Rapid identification of carbapenemase genes in gram-negative bacteria with an oligonucleotide microarray-based assay

Abstract

Rapid molecular identification of carbapenemase genes in Gram-negative bacteria is crucial for infection control and prevention, surveillance and for epidemiological purposes. Furthermore, it may have a significant impact upon determining the appropriate initial treatment and greatly benefit for critically ill patients. A novel oligonucleotide microarray-based assay was developed to simultaneously detect genes encoding clinically important carbapenemases as well as selected extended (ESBL) and narrow spectrum (NSBL) beta-lactamases directly from clonal culture material within few hours. Additionally, a panel of species specific markers was included to identify Escherichia coli, Pseudomonas aeruginosa, Citrobacter freundii/braakii, Klebsiella pneumoniae and Acinetobacter baumannii. The assay was tested using a panel of 117 isolates collected from urinary, blood and stool samples. For these isolates, phenotypic identifications and susceptibility tests were available. An independent detection of carbapenemase, ESBL and NSBL genes was carried out by various external reference laboratories using PCR methods. In direct comparison, the microarray correctly identified 98.2% of the covered carbapenemase genes. This included blaVIM (13 out of 13), blaGIM (2/2), blaKPC (27/27), blaNDM (5/5), blaIMP-2/4/7/8/13/14/15/16/31 (10/10), blaOXA-23 (12/13), blaOXA-40-group (7/7), blaOXA-48-group (32/33), blaOXA-51 (1/1) and blaOXA-58 (1/1).
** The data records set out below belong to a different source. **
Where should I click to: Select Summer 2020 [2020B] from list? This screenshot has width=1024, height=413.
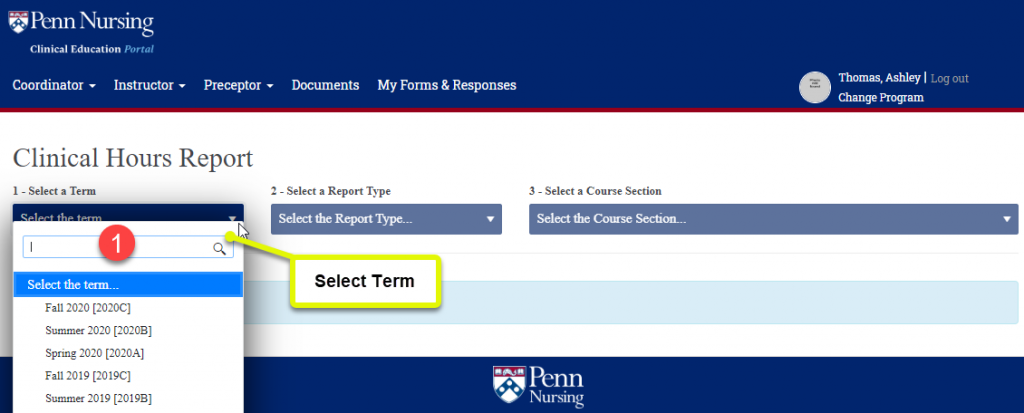[x=98, y=331]
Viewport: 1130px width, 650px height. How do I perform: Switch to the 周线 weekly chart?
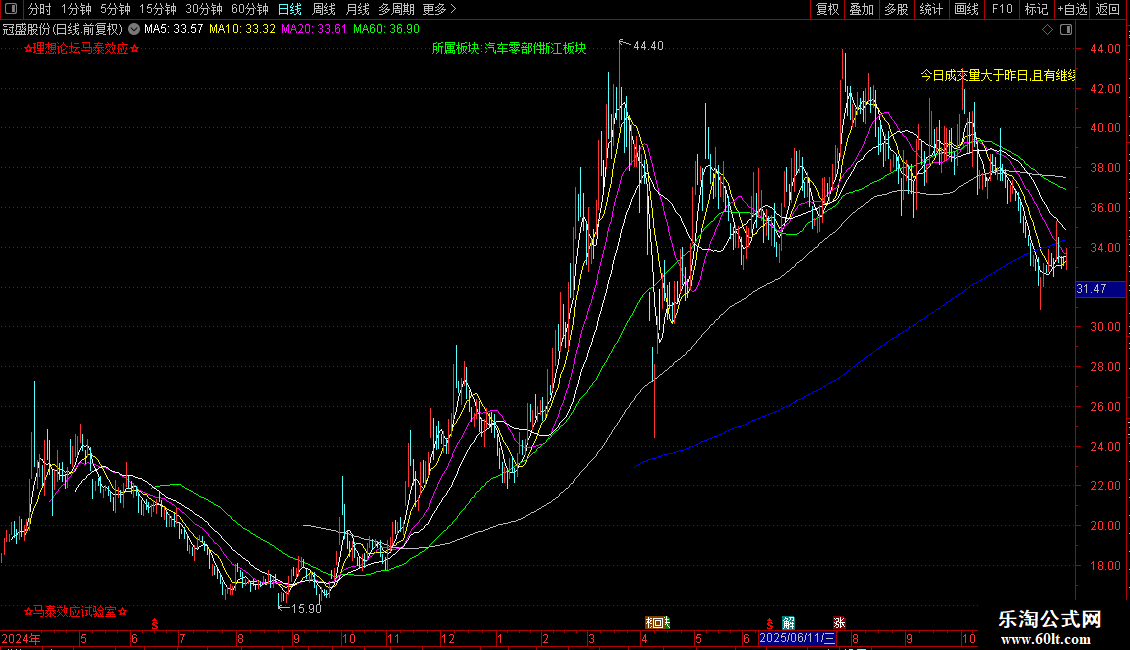323,9
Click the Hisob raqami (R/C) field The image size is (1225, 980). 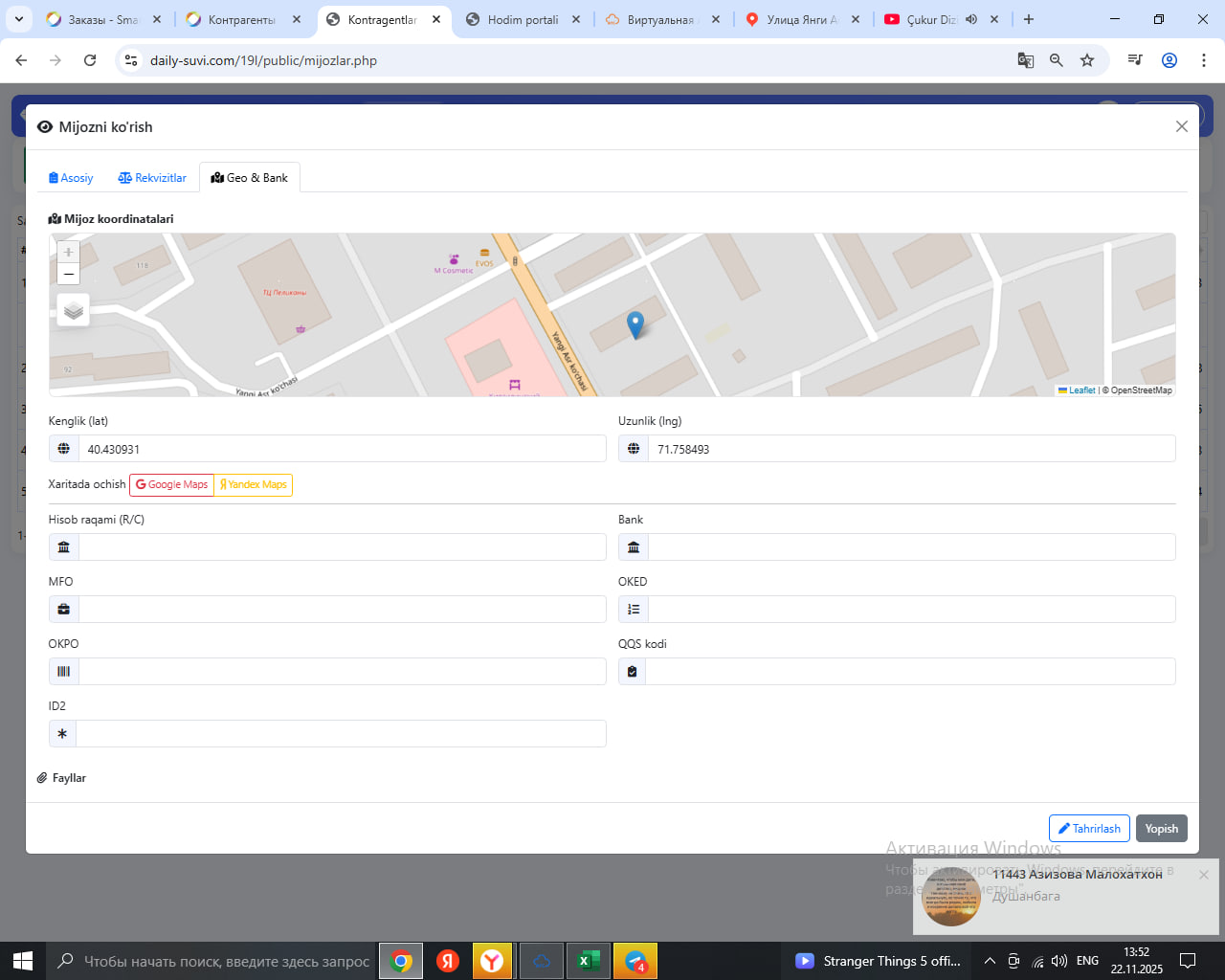pyautogui.click(x=342, y=547)

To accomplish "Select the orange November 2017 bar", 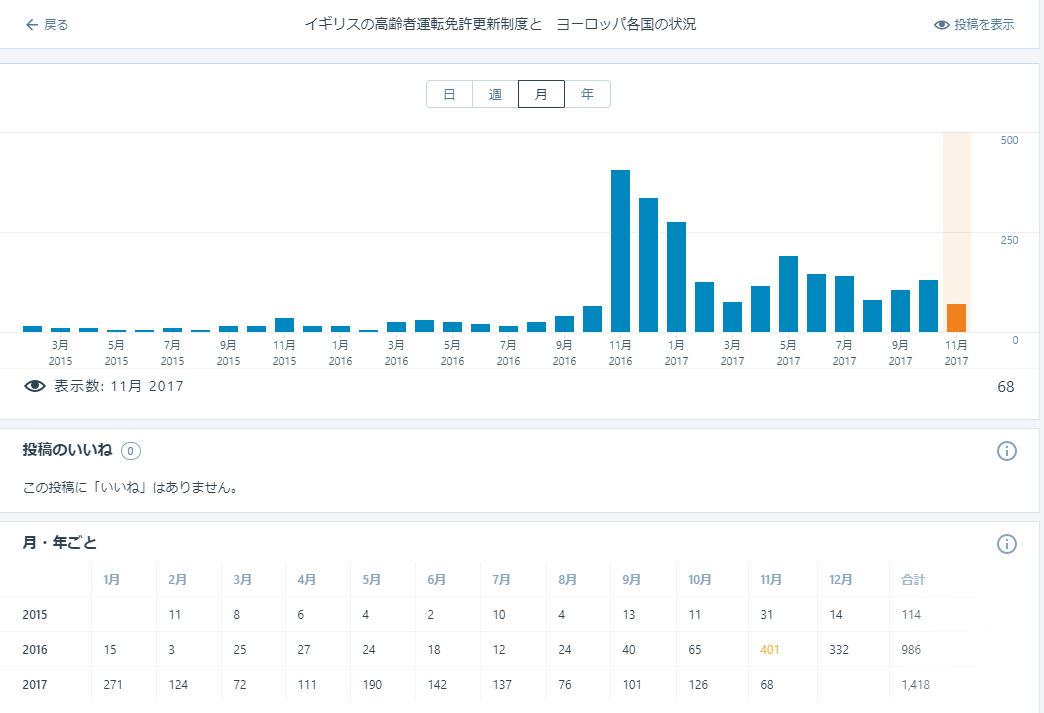I will click(956, 318).
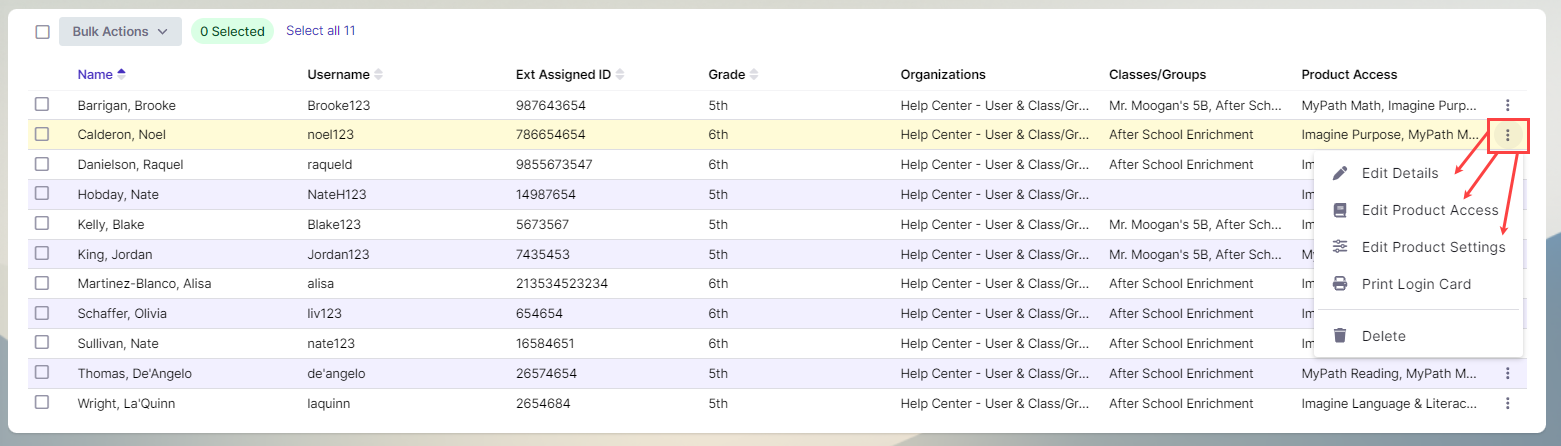Sort by the Grade column arrows

coord(754,75)
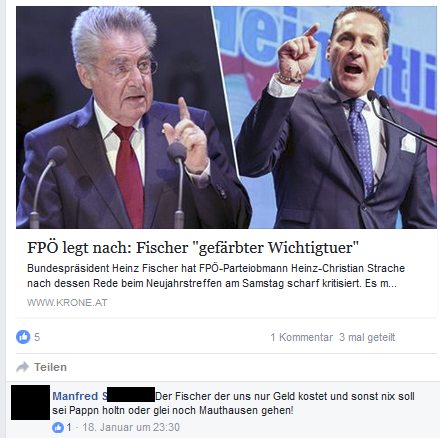Click the comment timestamp '18. Januar um 23:30'

coord(131,427)
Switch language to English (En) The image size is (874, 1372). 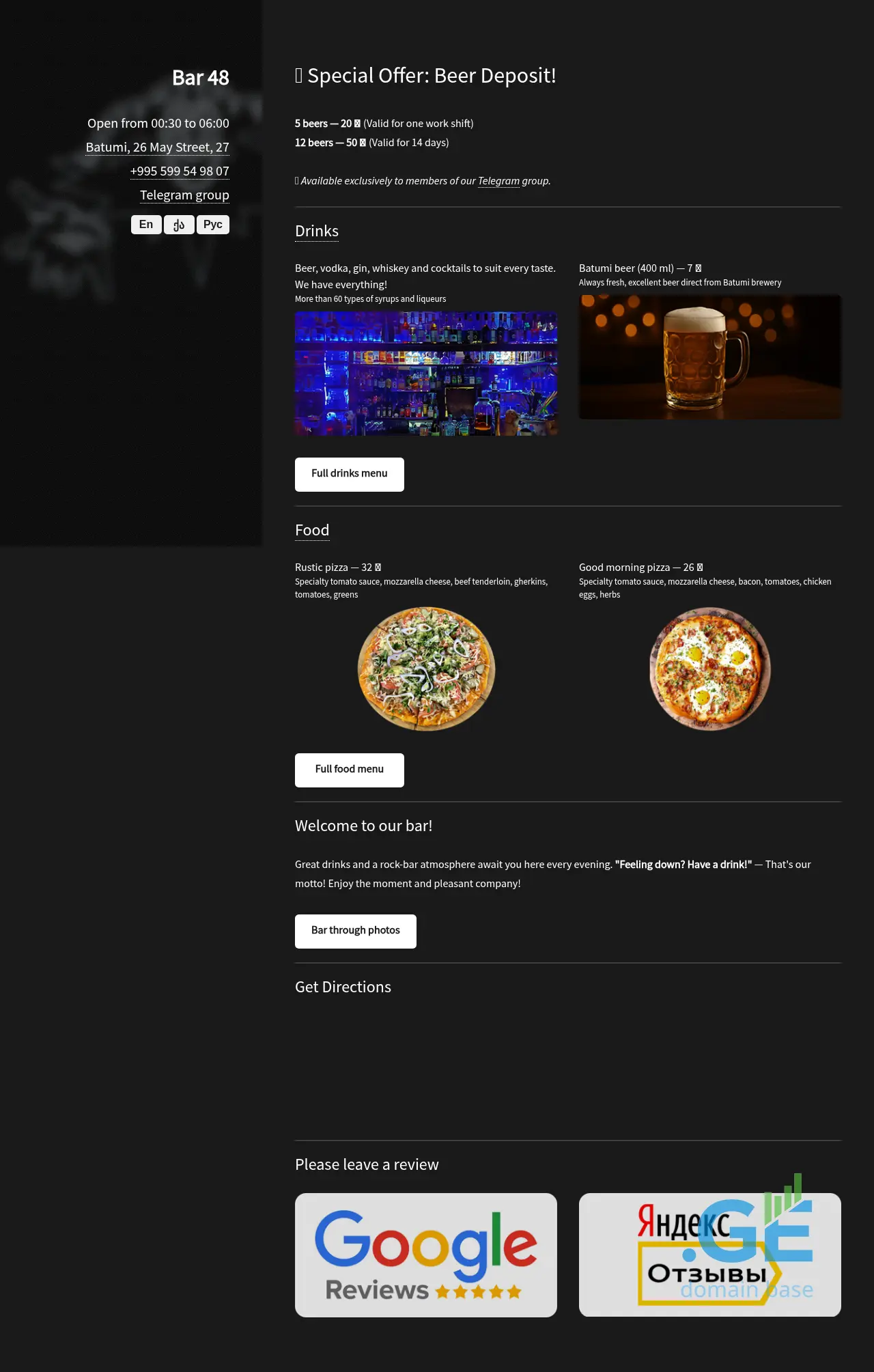tap(146, 225)
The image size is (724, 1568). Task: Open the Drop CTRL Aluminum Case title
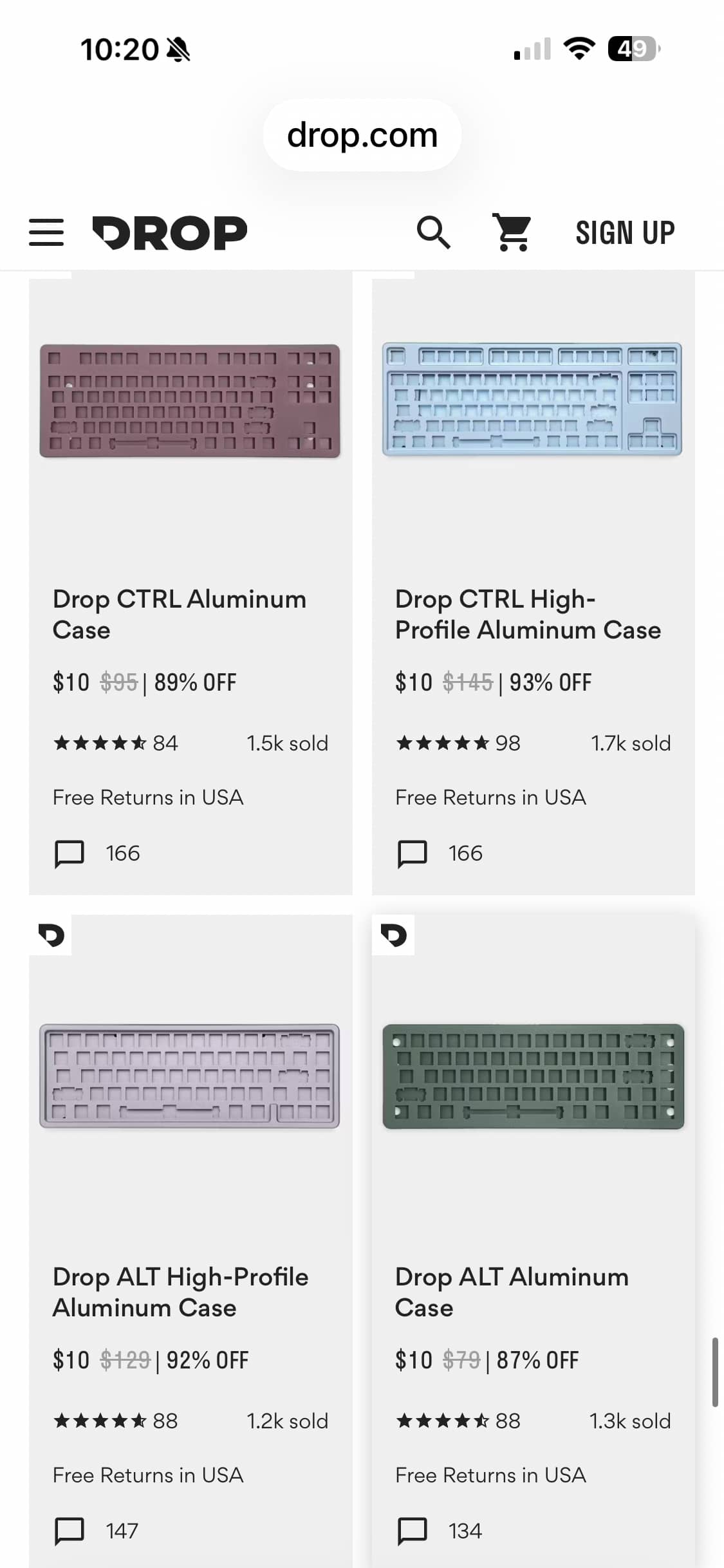(179, 614)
Furthermore, the test correctly identified additional beta-lactamases [blaOXA-1 (16/16), blaOXA-2 (4/4), blaOXA-9 (33/33), OXA-10 (3/3), blaOXA-51 (25/25), blaOXA-58 (2/2), CTX-M1/M15 (17/17) and blaVIM (1/1)]. In direct comparison to phenotypical identification obtained by VITEK or MALDI-TOF systems, 114 of 117 (97.4%) isolates, including Acinetobacter baumannii (28/28), Enterobacter spec. (5/5), Escherichia coli (4/4), Klebsiella pneumoniae (62/63), Klebsiella oxytoca (0/2), Pseudomonas aeruginosa (12/12), Citrobacter freundii (1/1) and Citrobacter braakii (2/2), were correctly identified by a panel of species specific probes. This assay might be easily extended, adapted and transferred to point of care platforms enabling fast surveillance, rapid detection and appropriate early treatment of infections caused by multiresistant Gram-negative bacteria.

Figure 1. Linear multiplex DNA amplification, labeling and hybridization with the ArrayStrips.

(a) Linear Multiplex Amplification starting from clonal RNA-free genomic DNA. Extracted DNA is internally labeled with biotin (Label [L]) and amplified in a linear multiplex PCR reaction; (b) Hybridization: the internally biotin labeled, single-stranded DNA product hybridizes specifically under stringent conditions to the corresponding probes. The resulting duplex is detected using a horse-radish peroxidase (Enzyme [E]) – streptavidin conjugate, which causes the dye to precipitate ([S]). (c) Detection: the ArrayMate Reader (or ArrayTube Reader ATR 03) enables the visualization and subsequently automated analysis of the array image. The presence of a dark precipitated spot indicates successful hybridization; (d) Analysis: the assay specific software analysis script coming with the ArrayMate Reader (or ArrayTube Reader ATR 03), measures the signal intensity of each probe and determines which genes/alleles are present in the sample by means of an assay specific algorithm. (e) Genotype analysis: a software plugin coming with the ArrayMate Reader (or ArrayTube Reader ATR 03) analyzed the raw data automatically, finally a report is provided on the detected carbapenemases genes.